By: Megan Gannon
Published: 02/05/2013 11:56 AM EST on LiveScience
Scientists say they’ve discovered the fossilized bones of a new type of pterosaur, a flying dinosaur-age reptile, which lived about 68 million years ago and had a wingspan of nearly 10 feet (3-meters).
The skeletal bits of the mid-sized pterosaur were found in Sebeş-Glod in Romania’s Transylvanian Basin, famous for its rich array of Late Cretaceous fossils, including crocodylomorphs (ancient relatives of crocodiles), mammals, turtles and dinosaurs like the dwarf sauropod Magyarosaurus dacus and the dromaeosaur Balaur.
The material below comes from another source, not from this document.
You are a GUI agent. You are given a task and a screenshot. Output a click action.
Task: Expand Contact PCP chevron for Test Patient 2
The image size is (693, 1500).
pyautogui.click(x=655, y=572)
Scientists dubbed the new reptile Eurazhdarcho langendorfensis and say it belonged to a group of pterosaurs called the azhdarchids.
Pterosaurs lived among the dinosaurs and became extinct about the same time, but they were not dinosaurs. They are sometimes wrongly called pterodactyls, which actually just describes the first genus of pterosaur discovered by scientists in the 18th century. Small pterosaurs developed during the Triassic Period, about 230 to 200 million years ago. Later, during the Jurassic and Cretaceous periods, more advanced forms of the flying reptiles, like azhdarchids, started evolving.